By Tasos Dasopoulos
Eurozone finance ministers agreed yesterday to phase out support for European economies in the two years 2020-2021, after the common finding that the recovery of the Eurozone is faster than expected.
The President of the Eurogroup Mr. Pascal Donahue, gave the slogan in the standard interview after the council. He stressed that the measures taken to address the needs created by the pandemic were both timely and adequate. “We agreed to move from horizontal measures to even more targeted measures,” Donahiu concluded. The Italian commissioner in charge of economic affairs, Mr. Paolo Gentiloni, in his own position approached the issue with his own point of view: “We were waiting for an explosion of bankruptcy and unemployment at the end of the pandemic, which fortunately did not materialize” he added. The measures taken by the Member States have had the right effect and we must now move on to the post-Covid era, where the key issue is to ensure growth.
The message had been sent unofficially to the finance staff for some time. For this reason, in recent days, we have watched the key finance ministers reject calls for bold measures to address the consequences of the spread of the Omicron mutation. A highlight of last week was the exclusion by the Minister of Finance, Mr. Christos Staikouras, of the possibility left by the Minister of Development, Mr. Adonis Georgiadis, for the reduction of some VAT rates, in order to stop the wave of accuracy in food.
The same goes for the € 80m additional package of support measures announced on Friday, which is due to be extended at the end of January compared to other, longer-term measures announced so far.
No to new “benefits”
Yesterday, a competent source of YPOIK was asked whether the possible new revision of growth for 2021 close to 8%, from 6.9% provided by the budget, will give room for new positive measures in the near future. The answer was just as categorical: “No, this will not happen because the economy is still in deficit. Even if it is a little smaller than we expected, there is no surplus from deficit.”

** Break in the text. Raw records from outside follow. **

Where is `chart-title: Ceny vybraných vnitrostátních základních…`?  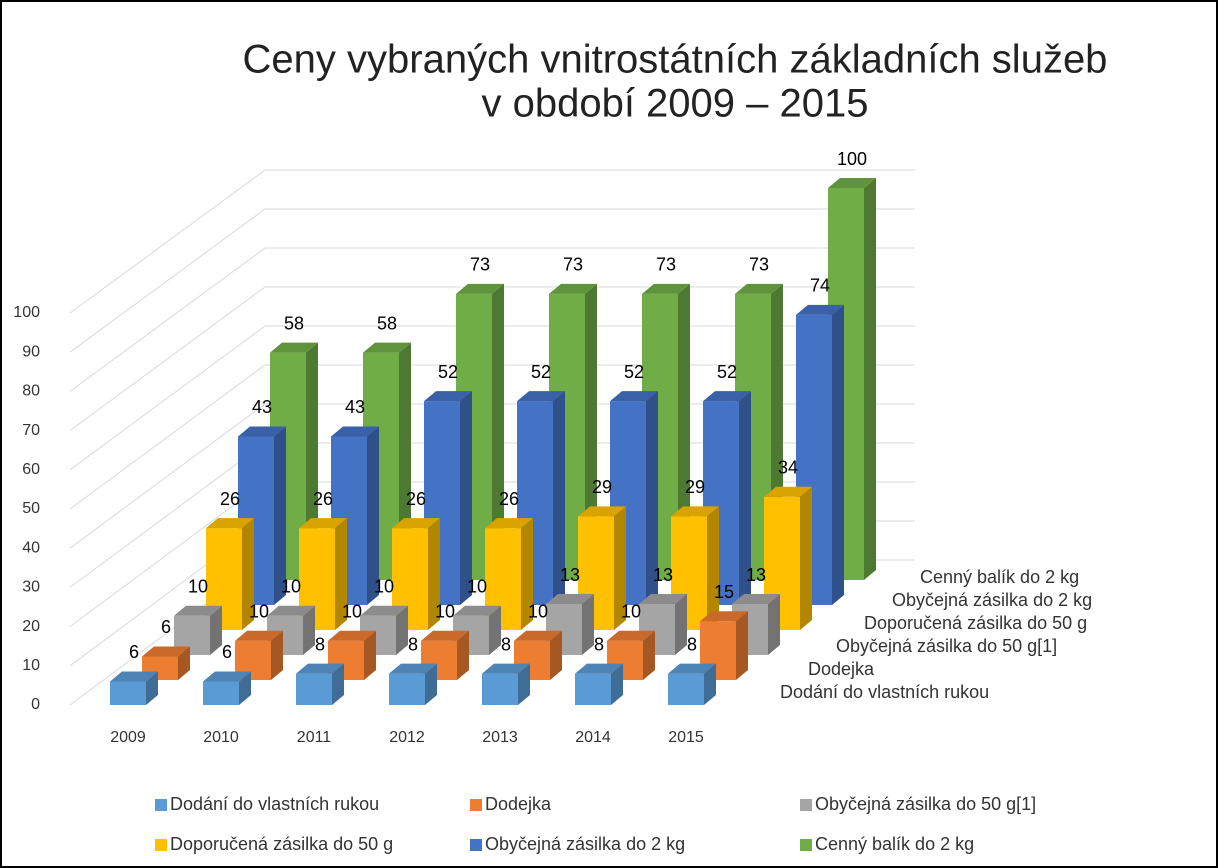 chart-title: Ceny vybraných vnitrostátních základních… is located at coordinates (676, 60).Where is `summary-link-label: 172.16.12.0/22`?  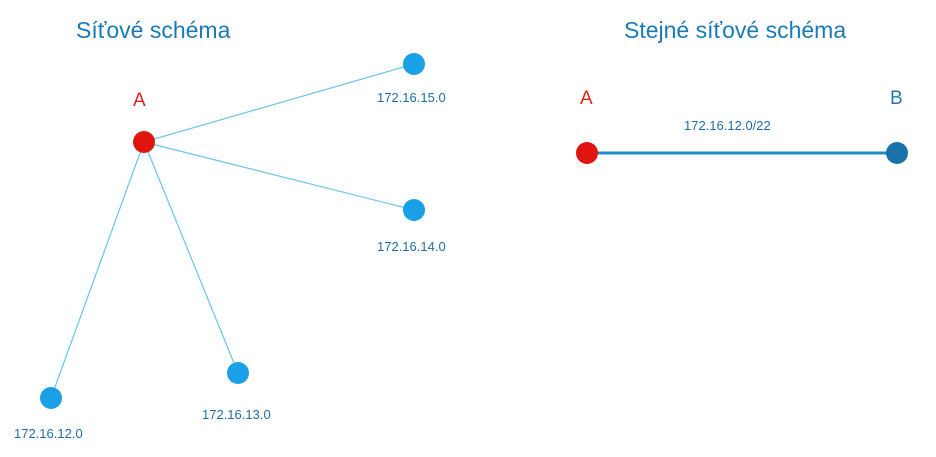
summary-link-label: 172.16.12.0/22 is located at coordinates (728, 126).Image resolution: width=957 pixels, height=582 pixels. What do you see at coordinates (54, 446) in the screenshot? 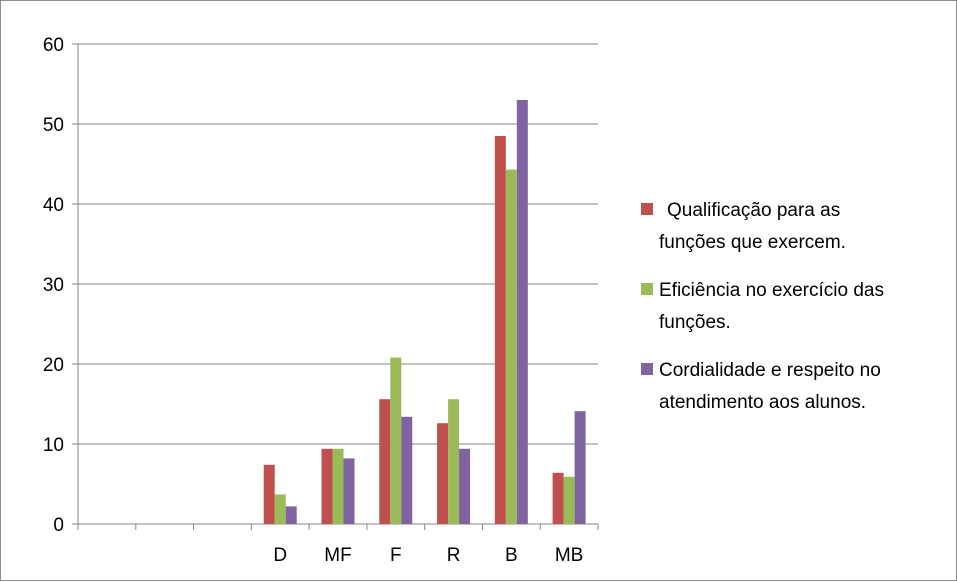
I see `y-tick-label: 10` at bounding box center [54, 446].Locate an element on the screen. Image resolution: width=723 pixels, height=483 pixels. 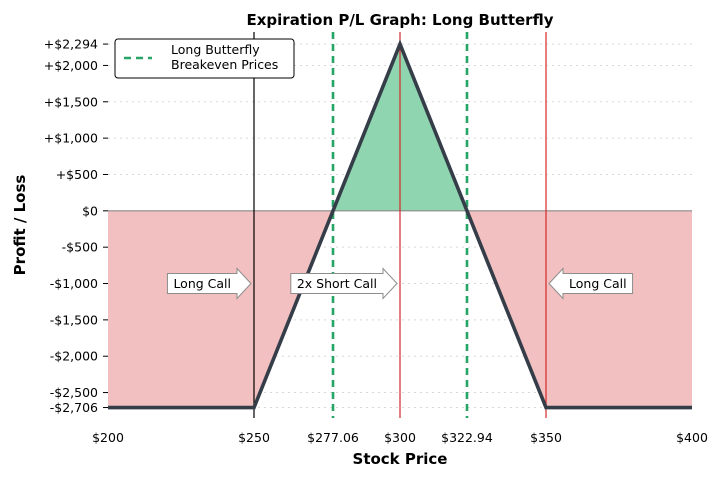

In the same logic, is the refusal of YPOIK to have a new extension of the regulation from 36 to 72 installments for the coronary debts. This despite the fact that the participation of taxpayers in the arrangement, with the deadline expiring on the 26th of the month, to be much less than enthusiastic.
Fiscal policy is now focused on reducing deficits and debt in order to meet the ambitious targets set in the 2022 budget. Indicatively, we can say that the primary deficit should be reduced from 7% of GDP in 2021 to 1, 4% of GDP at the end of the year. The better course of last year’s revenues combined with spending restraint and higher growth are expected to create a deficit of less than 7% of GDP for 2021, facilitating the achievement of the target for 2022 without leaving room for new benefits.
After all, the European Commission will soon issue fiscal policy guidelines for 2022 for all EU Member States. .
An additional reason for restraint is the fact that Greece implemented in the two years 2020-2021 a huge package of measures (the third largest within the Eurozone) with 77 support measures at a budget cost of 37.6 billion euros.